Protection of patients who will receive immunosuppressants is an important issue. As early as 2010, Urschel et al. described loss of various vaccine-induced antibodies after heart or heart–lung transplantation in children. Therefore, they recommend close adherence to vaccination schedules before transplantation, as well as a review of vaccine-specificantibodies after transplantation. Reference Urschel, Cremer and Birnbaum19
Magdo et al. described in 2015, for the first time, immune abnormalities in Patients with a Fontan-associated-protein-losing enteropathy. All patients with a protein-losing enteropathy had a lymphopenia in addition to 25% of the control group of Fontan patients without a protein-losing enteropathy. Most of the patients 62,5% had negative titres for rubella, measels, and mumps compared to Fontan patients without a protein-losing enteropathy, who all showed positive titres for measels, mumps, and rubella. Reference Magdo, Stillwell and Greenhawt20
Because of the isolated mumps antibody loss in our patient, we are now faced with further questions. Is it just a coincidence that isolated mumps antibody loss occurs in this patient? Can regular administration of immunoglobulins restore sufficient vaccine protection or should vaccinations be repeated? These questions should be further investigated in failing Fontan patients in the future.
The question, why we have in this case only a negative result for anti-mumps IgG, we cannot answer this question sufficiently with the underlying information. However, we aim to answer these questions through a further clinical study. This study should include more patients in order to answer these and other questions about immunological tolerance in failing Fontan. Especially in view of a potential heart transplantation, this is an interesting finding, which shows that the sole evidence in a vaccination certificate is not sufficient for the complex patients with a failing Fontan situation. Vaccinations are, in general, recommended for patients with a univentricular heart. Especially since this patient group often requires a heart transplant. Adequate immunisation is therefore of exceptional importance for these patients.
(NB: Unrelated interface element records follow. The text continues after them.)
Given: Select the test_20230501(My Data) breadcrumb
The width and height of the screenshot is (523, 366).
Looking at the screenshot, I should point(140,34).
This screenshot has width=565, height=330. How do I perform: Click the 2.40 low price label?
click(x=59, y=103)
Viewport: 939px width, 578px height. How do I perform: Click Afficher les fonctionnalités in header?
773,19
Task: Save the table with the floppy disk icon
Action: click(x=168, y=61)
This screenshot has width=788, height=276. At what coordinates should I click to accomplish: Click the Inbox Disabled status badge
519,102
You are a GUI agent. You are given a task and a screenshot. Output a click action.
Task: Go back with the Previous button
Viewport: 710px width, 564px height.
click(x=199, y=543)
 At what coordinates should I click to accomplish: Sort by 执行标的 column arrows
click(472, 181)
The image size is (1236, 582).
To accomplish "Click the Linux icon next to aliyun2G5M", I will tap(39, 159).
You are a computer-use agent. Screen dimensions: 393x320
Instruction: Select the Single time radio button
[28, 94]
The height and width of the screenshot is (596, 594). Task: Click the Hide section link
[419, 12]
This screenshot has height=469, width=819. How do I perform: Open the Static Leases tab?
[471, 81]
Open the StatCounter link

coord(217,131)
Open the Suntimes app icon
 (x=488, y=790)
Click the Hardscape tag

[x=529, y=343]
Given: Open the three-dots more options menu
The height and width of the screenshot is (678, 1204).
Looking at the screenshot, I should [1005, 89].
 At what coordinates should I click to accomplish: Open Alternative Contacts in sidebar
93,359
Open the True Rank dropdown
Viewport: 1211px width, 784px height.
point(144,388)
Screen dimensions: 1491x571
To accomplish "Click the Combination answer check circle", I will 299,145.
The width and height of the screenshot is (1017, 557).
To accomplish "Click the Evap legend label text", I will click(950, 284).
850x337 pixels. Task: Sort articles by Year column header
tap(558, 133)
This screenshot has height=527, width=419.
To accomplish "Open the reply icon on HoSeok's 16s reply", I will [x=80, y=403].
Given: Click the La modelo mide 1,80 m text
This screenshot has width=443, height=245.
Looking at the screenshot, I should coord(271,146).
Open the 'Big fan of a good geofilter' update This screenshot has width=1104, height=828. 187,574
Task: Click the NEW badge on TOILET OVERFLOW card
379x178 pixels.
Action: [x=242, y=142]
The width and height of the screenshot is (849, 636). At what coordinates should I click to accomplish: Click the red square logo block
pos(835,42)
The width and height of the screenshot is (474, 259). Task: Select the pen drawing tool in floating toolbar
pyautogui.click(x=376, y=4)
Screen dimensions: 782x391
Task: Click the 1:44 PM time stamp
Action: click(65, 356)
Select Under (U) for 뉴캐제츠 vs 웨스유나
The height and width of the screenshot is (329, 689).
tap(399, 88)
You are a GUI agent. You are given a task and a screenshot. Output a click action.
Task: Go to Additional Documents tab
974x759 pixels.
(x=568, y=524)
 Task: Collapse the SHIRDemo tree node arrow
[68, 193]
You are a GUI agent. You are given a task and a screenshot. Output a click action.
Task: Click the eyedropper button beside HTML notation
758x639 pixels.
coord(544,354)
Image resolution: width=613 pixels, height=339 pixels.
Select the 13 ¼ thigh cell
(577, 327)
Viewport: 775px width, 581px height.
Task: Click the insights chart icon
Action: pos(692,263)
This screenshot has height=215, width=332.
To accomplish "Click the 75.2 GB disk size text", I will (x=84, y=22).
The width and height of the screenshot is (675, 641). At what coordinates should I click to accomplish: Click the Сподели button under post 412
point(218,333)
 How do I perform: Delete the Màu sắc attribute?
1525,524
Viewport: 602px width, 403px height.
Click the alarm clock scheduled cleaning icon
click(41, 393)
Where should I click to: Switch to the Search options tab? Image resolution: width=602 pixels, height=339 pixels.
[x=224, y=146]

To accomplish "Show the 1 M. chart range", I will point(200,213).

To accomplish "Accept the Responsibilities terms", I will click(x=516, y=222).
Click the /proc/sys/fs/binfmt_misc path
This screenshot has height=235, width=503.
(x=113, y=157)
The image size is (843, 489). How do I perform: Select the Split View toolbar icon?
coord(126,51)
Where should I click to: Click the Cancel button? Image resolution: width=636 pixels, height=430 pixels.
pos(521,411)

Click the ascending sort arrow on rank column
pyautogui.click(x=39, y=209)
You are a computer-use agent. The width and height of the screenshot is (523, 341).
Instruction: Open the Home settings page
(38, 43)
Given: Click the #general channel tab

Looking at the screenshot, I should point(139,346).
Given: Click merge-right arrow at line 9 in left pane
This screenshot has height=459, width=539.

Vaccination with measles mumps rubella and varicella is recommended from our point of view.
With this case report, we have demonstrated, as Magdo et al., Reference Magdo, Stillwell and Greenhawt20 that intermittent immunodeficiency for mumps is possible in the case of protein-losing enteropathy and should be monitored. Since congenital heart failures and Fontan circulation make it even more important to check that patients are protected from serious infections, like measles, rubella and mumps, we want to underline, that this type of investigation deserves attention. Testing should be performed with a standard ELISA in first line. If the results are negative, a neutralisation test might give more accurate information, since this is the gold standard for determination of the protective correlates against measles, mumps, and rubella.